If you are serious about the future of our planet and especially the future of South Africa, and you realise the effects that meat consumption has on climate change, find some delicious meat-free recipes and join this campaign. If you are thoughtful of the future of your dependants and you recognise the financial consequences that they will have to face when you have passed away, ask for affordable life insurance quotes and link your investment in life insurance with your family’s future financial planning.


Meat-free recipes*

Join the campaign and enjoy these meat-free meals on Mondays:

Curried Sweet Potato and Chickpea Stew

Makes 4 servings. Per serving: 315 cal, 10 g fat (3.5 g sat), 50 g carbs, 576 mg sodium, 11 g fibre, 8 g protein


1 1/2 tbsp. canola oil
1 1/2 cups thinly sliced onion
2 cups coarsely chopped green bell pepper
1 1/2 tbsp. curry powder
1/2 tbsp. cumin
1/2 tsp. salt, divided
1 qt low-sodium vegetable broth
4 cups peeled 1/2-inch pieces of sweet potato or butternut squash
1 can (19 oz.) unsalted chickpeas, drained
1 cup light coconut milk
1/4 cup finely chopped cilantro (coriander or Chinese parsley)
3/8 tsp. ground black pepper

1. Heat oil in a large stockpot (or Dutch oven) over medium heat. Stir in onion and bell pepper; cook for 8 minutes or until tender.

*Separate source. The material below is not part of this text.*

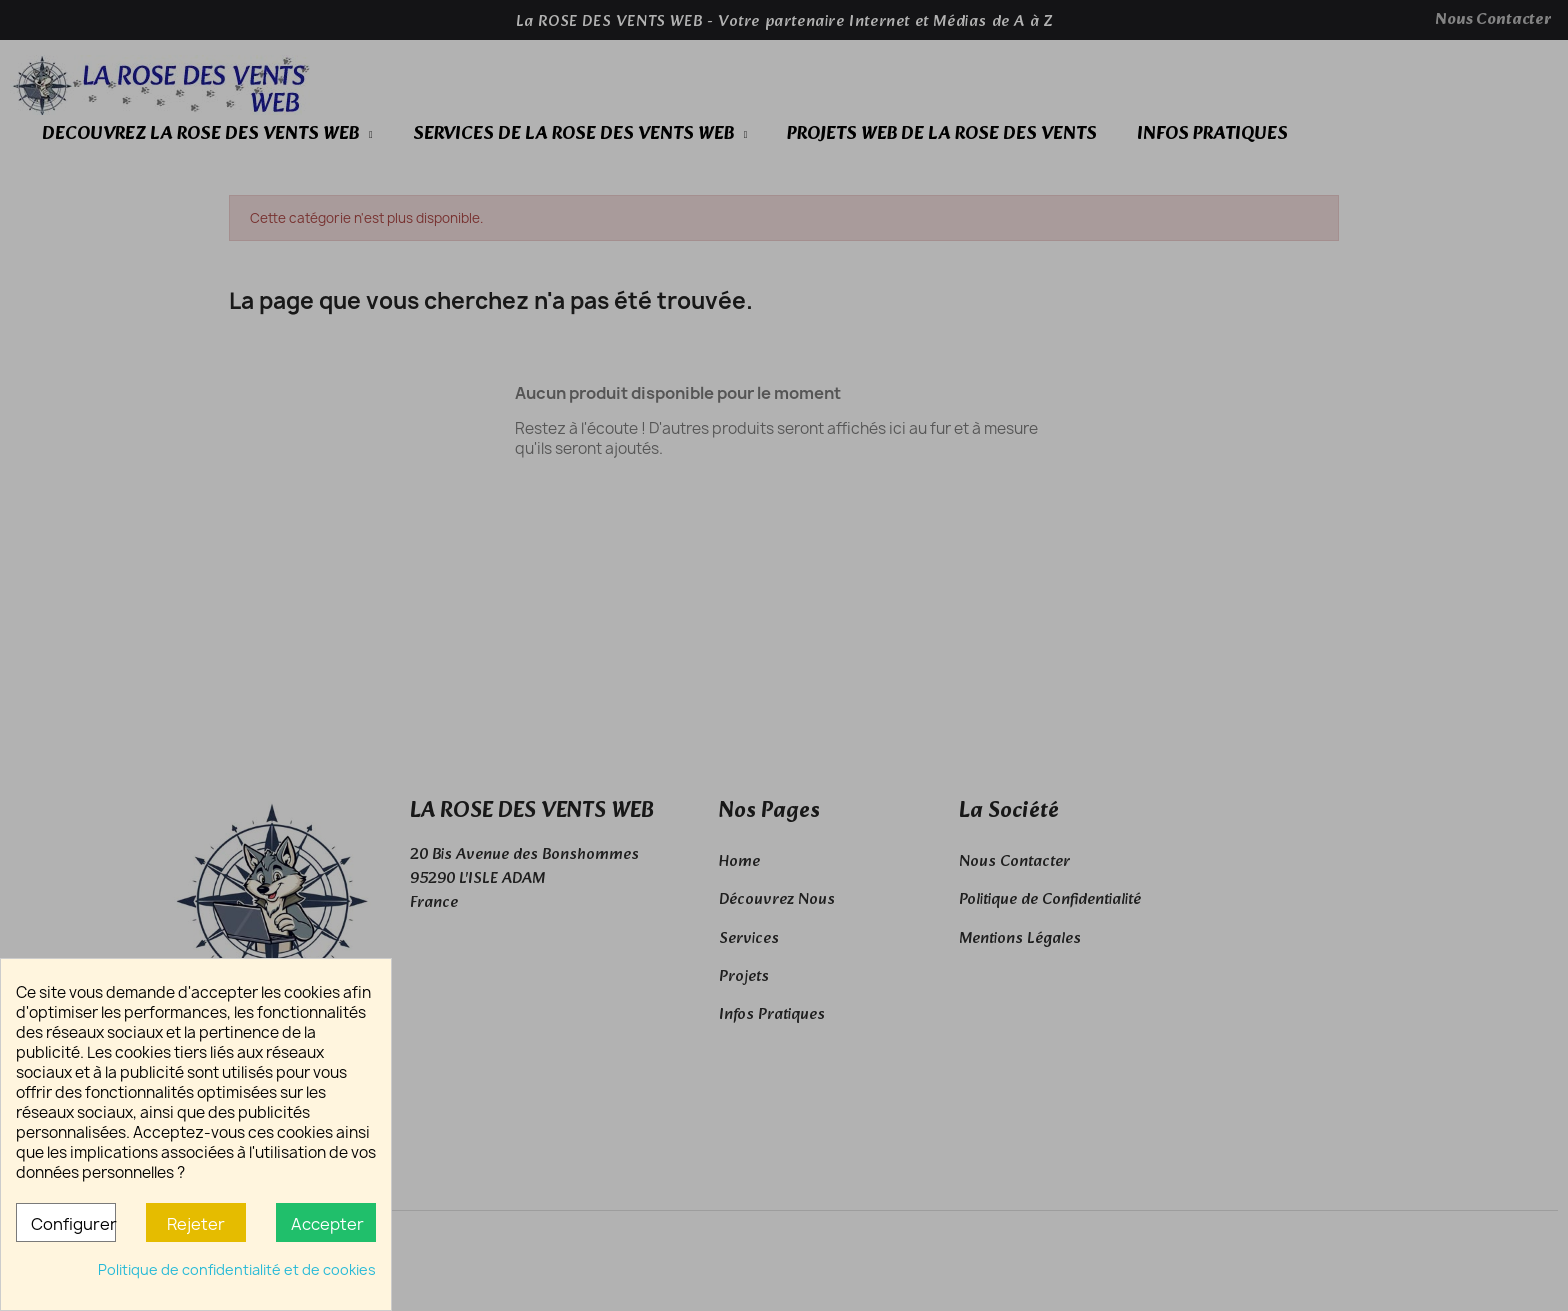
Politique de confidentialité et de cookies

2. Stir in curry powder, cumin, and 1/4 teaspoon salt; cook for 2 minutes. Add vegetable broth and sweet potatoes and bring to a boil; reduce heat, cover, and simmer for 15 minutes or until potatoes are tender.

3. Remove 1 cup of sweet potatoes and mash with a fork. Stir mashed potatoes back into pot and bring to a boil; reduce heat and boil gently for 5 minutes to allow mixture to thicken. Stir in chickpeas, coconut milk, cilantro, and black pepper. Cook for 1 to 2 minutes or until warm throughout. Stir in remaining 1/4 teaspoon salt and serve.

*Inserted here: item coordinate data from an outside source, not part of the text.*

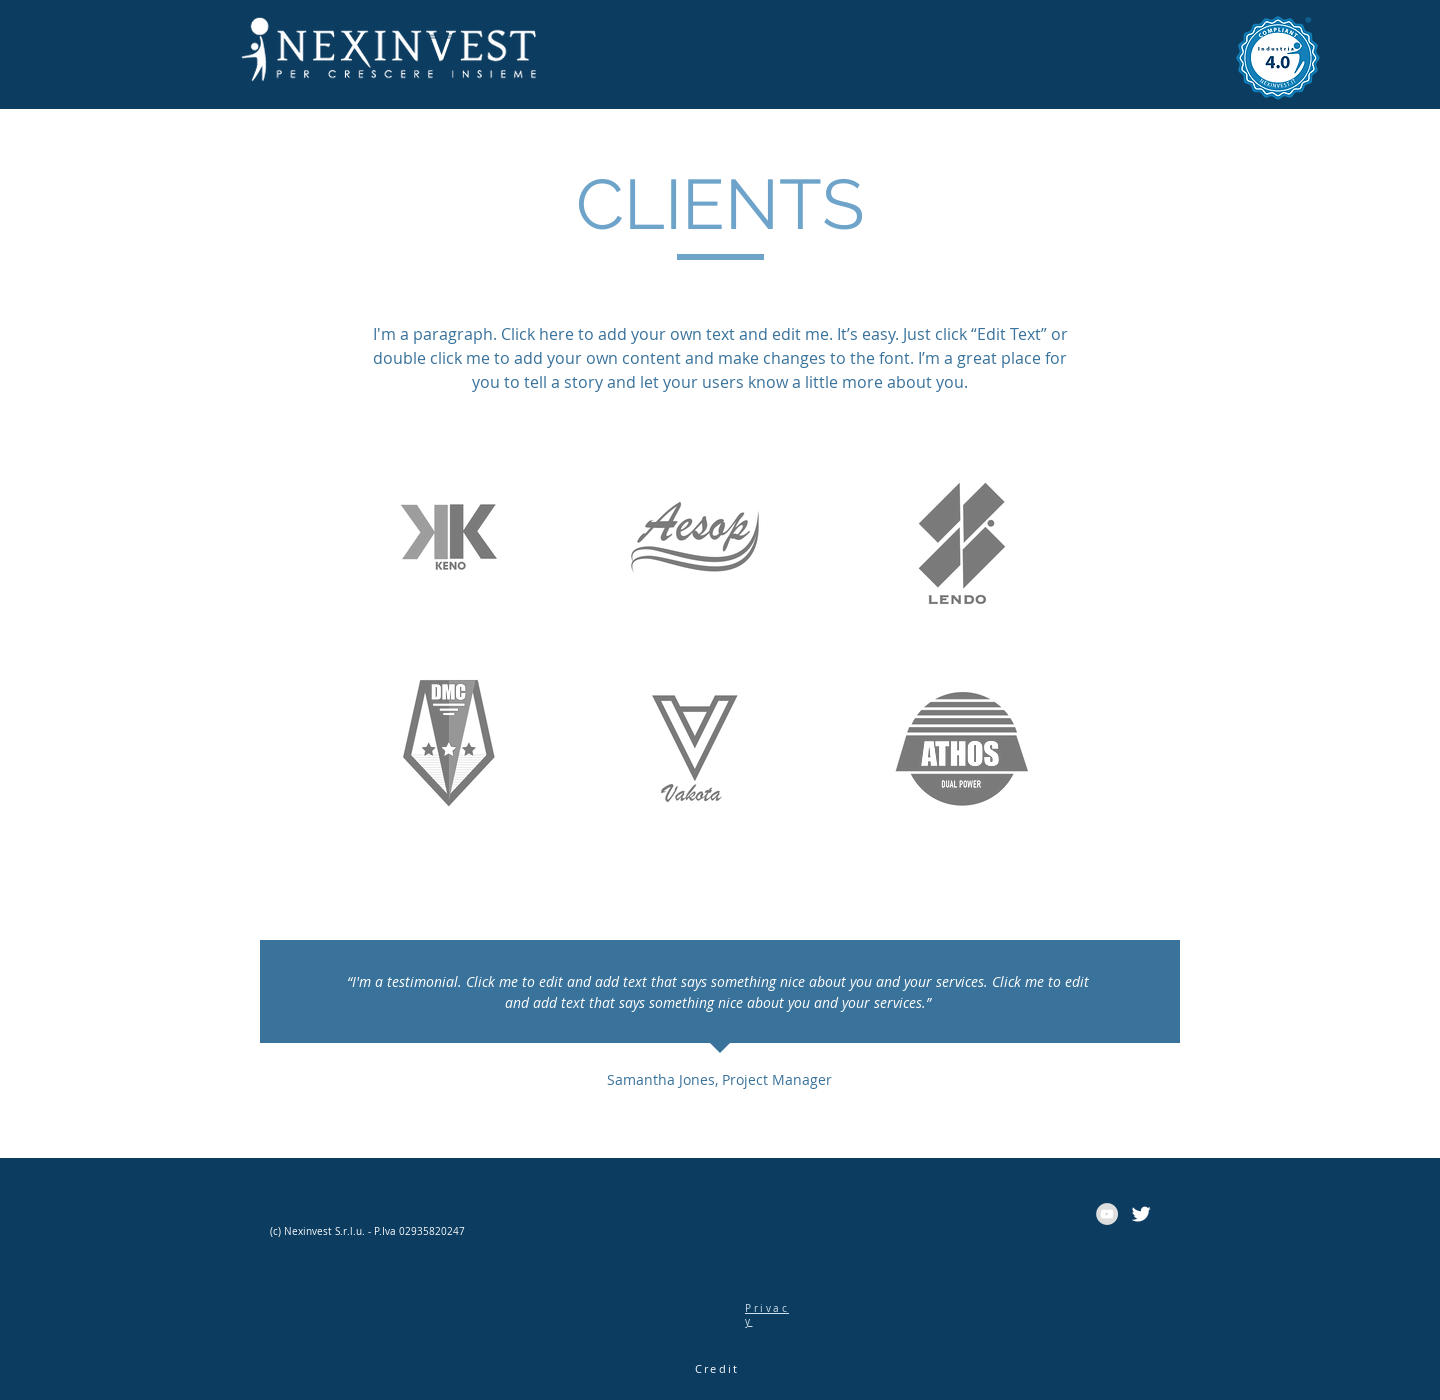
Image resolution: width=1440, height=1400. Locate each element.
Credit (717, 1368)
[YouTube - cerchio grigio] (1107, 1214)
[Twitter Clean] (1141, 1214)
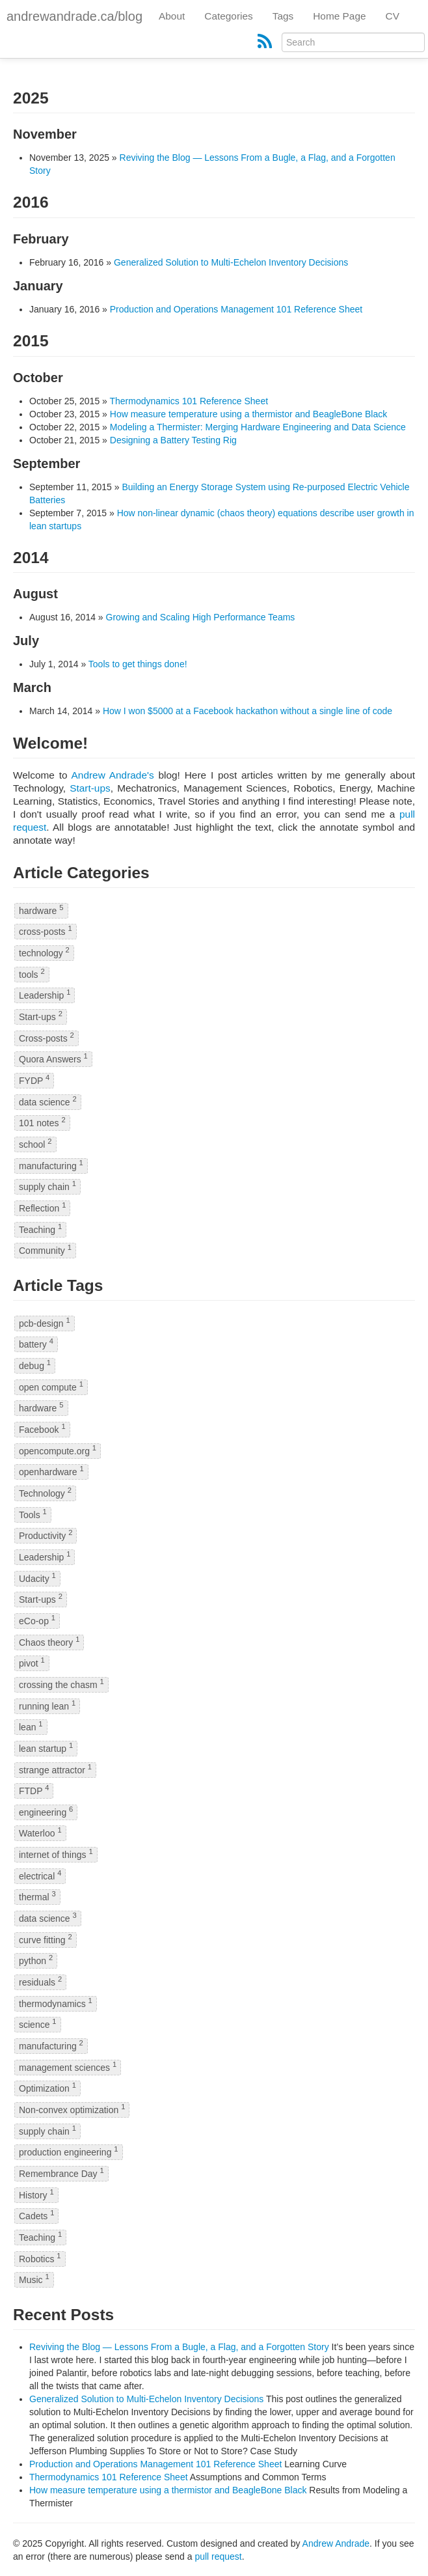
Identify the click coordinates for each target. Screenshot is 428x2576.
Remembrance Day (61, 2173)
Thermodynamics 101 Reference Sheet (189, 401)
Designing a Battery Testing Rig (173, 440)
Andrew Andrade (336, 2543)
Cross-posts (46, 1037)
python (36, 1960)
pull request (217, 2556)
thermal (37, 1896)
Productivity (45, 1535)
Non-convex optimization (72, 2109)
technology (44, 952)
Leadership (44, 995)
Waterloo (40, 1833)
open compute (51, 1386)
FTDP (34, 1790)
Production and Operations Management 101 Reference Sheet (236, 309)
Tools (33, 1514)
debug (35, 1365)
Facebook (42, 1428)
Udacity (37, 1578)
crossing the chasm (61, 1684)
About (172, 15)
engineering (46, 1811)
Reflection (42, 1207)
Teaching (40, 1229)
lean (31, 1727)
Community (45, 1250)
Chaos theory (49, 1641)
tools (32, 973)
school (35, 1143)
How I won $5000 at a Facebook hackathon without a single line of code (247, 711)
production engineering (68, 2152)
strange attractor (55, 1769)
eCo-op (37, 1620)
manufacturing (51, 1165)
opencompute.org (57, 1450)
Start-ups (90, 788)
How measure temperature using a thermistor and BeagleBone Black (248, 414)
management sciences (67, 2066)
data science (48, 1101)
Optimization (47, 2088)
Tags (283, 15)
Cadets (36, 2215)
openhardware (51, 1471)
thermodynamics (55, 2003)
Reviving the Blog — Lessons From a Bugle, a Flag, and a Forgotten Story (179, 2347)
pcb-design (44, 1322)
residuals (40, 1981)
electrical (40, 1875)
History (36, 2194)
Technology (45, 1492)
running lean (47, 1705)
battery (36, 1344)
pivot (32, 1663)
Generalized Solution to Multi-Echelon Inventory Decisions (231, 262)
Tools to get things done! (137, 664)
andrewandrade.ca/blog (74, 16)
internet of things (56, 1854)
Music (34, 2279)
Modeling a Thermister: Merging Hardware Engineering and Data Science (258, 427)
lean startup (46, 1747)
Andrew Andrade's (113, 775)
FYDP (34, 1079)
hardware (41, 910)
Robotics (40, 2258)
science (38, 2024)
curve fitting (45, 1939)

Black Sesame Tofu & Vegetable Stir-Fry

Makes 4 servings. Per serving: 321 cal, 14 g fat (2.1 g sat), 38 g carbs, 552 mg sodium, 6 g fibre, 13 g protein


1 1/3 cups cooked instant brown rice
1 package (14 oz.) extra-firm tofu, drained
1 1/2 tbsp. black sesame seeds
1 tsp. toasted sesame oil
2 tbsp. peanut oil, divided
1 lb. asparagus, trimmed and cut into 2-inch pieces
2 cups packaged shredded carrots (about 6 oz.)
1 large yellow or red bell pepper, cut into thin strips
4 green onions, trimmed and cut crosswise into 1-inch lengths
3 tbsp. freshly squeezed orange juice
2 tbsp. light miso
1 tbsp. low-sodium soy sauce
1/2 tsp. cornstarch (maizina)

1. Prepare rice according to package directions. Meanwhile, blot tofu dry with paper towels and press to remove some of the liquid; cut crosswise into 8 slices. Place sesame seeds in a shallow bowl and dredge tofu through seeds.

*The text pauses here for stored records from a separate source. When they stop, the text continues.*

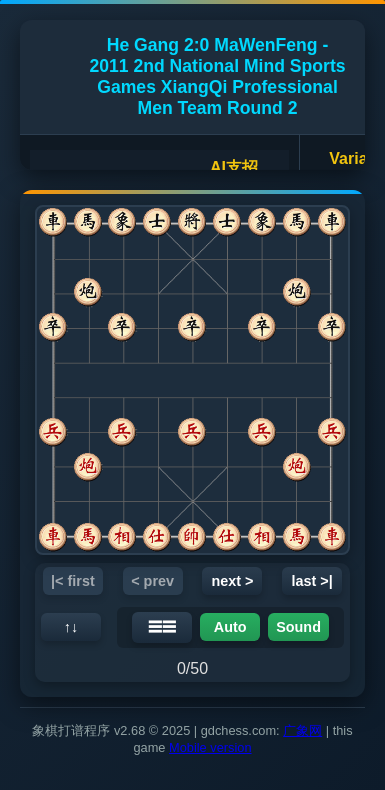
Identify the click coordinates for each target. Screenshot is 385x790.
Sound (298, 627)
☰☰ (162, 627)
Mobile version (210, 747)
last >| (312, 581)
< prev (152, 581)
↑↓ (71, 627)
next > (232, 581)
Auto (230, 627)
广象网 (302, 730)
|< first (73, 581)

2. Heat sesame oil and 1 tablespoon peanut oil in a large non-stick skillet over medium-high heat. Add tofu and cook for 4 to 5 minutes or until nicely browned. Flip over and continue cooking for 4 to 5 minutes or until nicely browned on other side. Remove tofu to serving dish.

3. Add remaining peanut oil to skillet and heat. Stir in asparagus and shredded carrots; stir-fry for 4 minutes or until crunchy-tender. Stir in bell pepper and onion; cook for 2 minutes. Reduce heat to low and return tofu to pan.

4. Combine orange juice, miso, soy sauce, and cornstarch in a small bowl; whisk until well blended. Pour juice mixture into skillet and cook for 1 minute, stirring to coat vegetables and tofu. Serve over brown rice.